John Libbey Eurotext

Developmental pharmacology of benzodiazepines under normal and pathological conditions Volume 16, numéro spécial 1, October 2014

Figure 1

Developmental changes in GABAAR composition and postsynaptic currents. (A) GABAARs are pentameric ligand-gated Cl- channels that are typically comprised of 2α and 2β subunits, in addition to a fifth subunit which is usually a γ subunit, although other subunit combinations have been described. The GABA binding pocket lies between the α and β subunits, whereas the benzodiazepine binding site is between the α and γ subunits, with the α1γ2 combination exhibiting greatest affinity. (B-D) During development, a gradual shift in the subunit composition of GABAARs has been described in several brain regions. Whole-cell patch clamp recordings from GABAergic SNR neurons are shown here to demonstrate that in older age groups, the kinetics of post-synaptic GABAAR inhibitory currents acquire faster kinetics (faster rise and decay times) (B) and become more frequent (C). This can be explained by the gradual replacement of α3 subunits (highly present in immature neurons) and α1 subunits (highly expressed in mature neurons), as shown in the substantia nigra neurons (D), by performing immunochemistry specific to either α1 or α3 subunits.

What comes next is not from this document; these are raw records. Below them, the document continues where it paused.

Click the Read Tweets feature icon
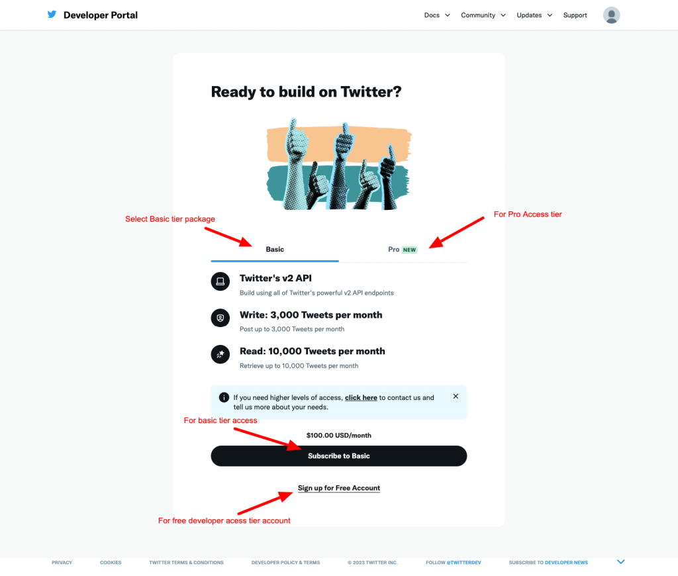Screen dimensions: 678x576 coord(220,354)
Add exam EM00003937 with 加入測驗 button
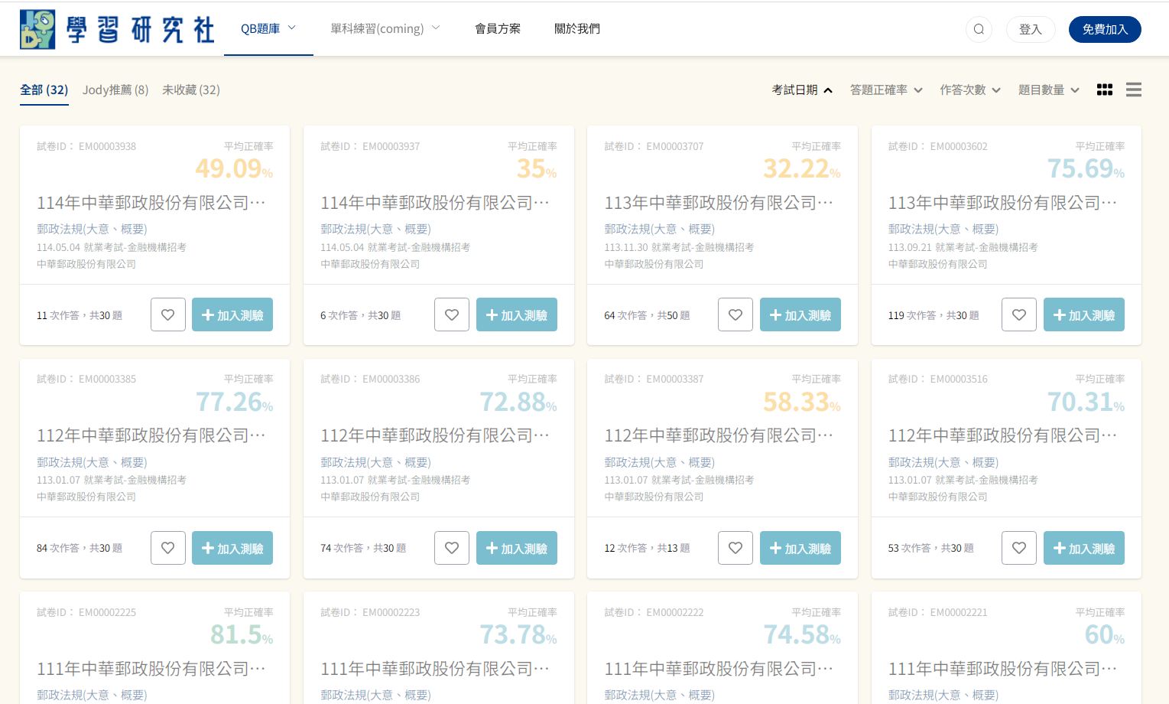 (516, 315)
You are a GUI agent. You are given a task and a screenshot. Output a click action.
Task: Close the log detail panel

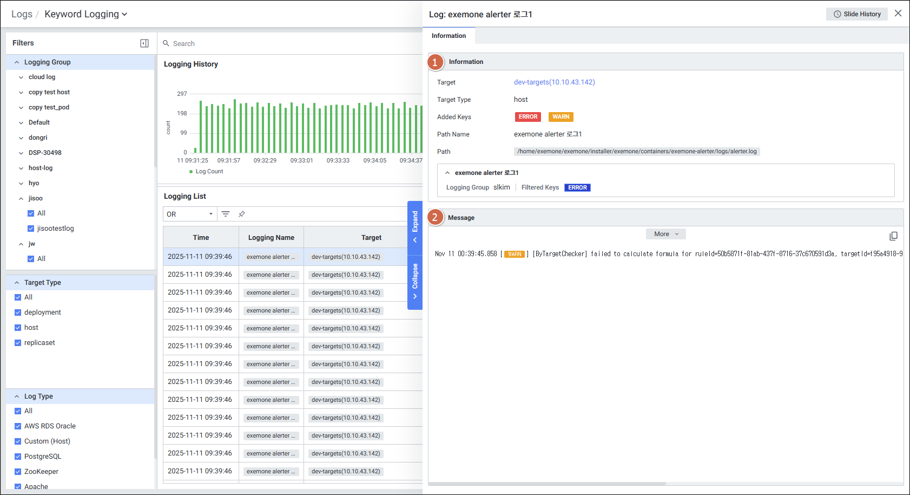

Permission to reproduce panels B-D from Chudomel et al. (2009) was obtained by Elsevier.

Figure 2

Developmental changes in the physiology of GABAARs. GABAAR can normally elicit depolarising or hyperpolarising postsynaptic responses depending upon the electrochemical gradient of Cl-, between the intra- and extra-cellular space. In immature neurons, there are abundant cation chloride cotransporters that import Cl- (e.g. NKCC1) and scarce cation chloride cotransporters that export Cl- (e.g. KCC2), creating relatively high intracellular Cl- concentrations ([Cl-]i). As a result, opening of GABAARs leads to efflux of Cl-, depolarising these neurons. GABA depolarisations are necessary early in life as they support calcium-sensitive processes that are important for neuronal proliferation, migration, differentiation, and synaptic growth and integration. GABA depolarisations are not necessarily excitatory, as they do not necessarily trigger action potentials. In the face of excessive neuronal excitation (e.g. during seizures), the open GABAAR channels can still shunt excitatory currents, contributing a weak form of inhibition (shunting inhibition). In mature neurons, there is greater activity of KCC2 than NKCC1, which lowers [Cl-]i and permits the hyperpolarising GABAAR currents to emerge, once GABAARs open. This suggests that the efficacy of inhibitory effects of benzodiazepines may be enhanced in older age groups.

Figure 3

GABAAR expression and functional changes during normal development and pathological states. Various factors contribute to the variable functions of GABAARs and strength of GABAAR inhibition under normal conditions, including age, sex, cell type, brain region, and subunit types expressed. In addition, seizures, underlying pathological states (aetiology), age at seizure induction, time after seizures, the presence of epileptic state, and other stressors or drugs may further diversify the function of GABAARs. As a result, the end effect and efficacy of benzodiazepines may vary across brain regions, subjects, and under different normal or pathological states.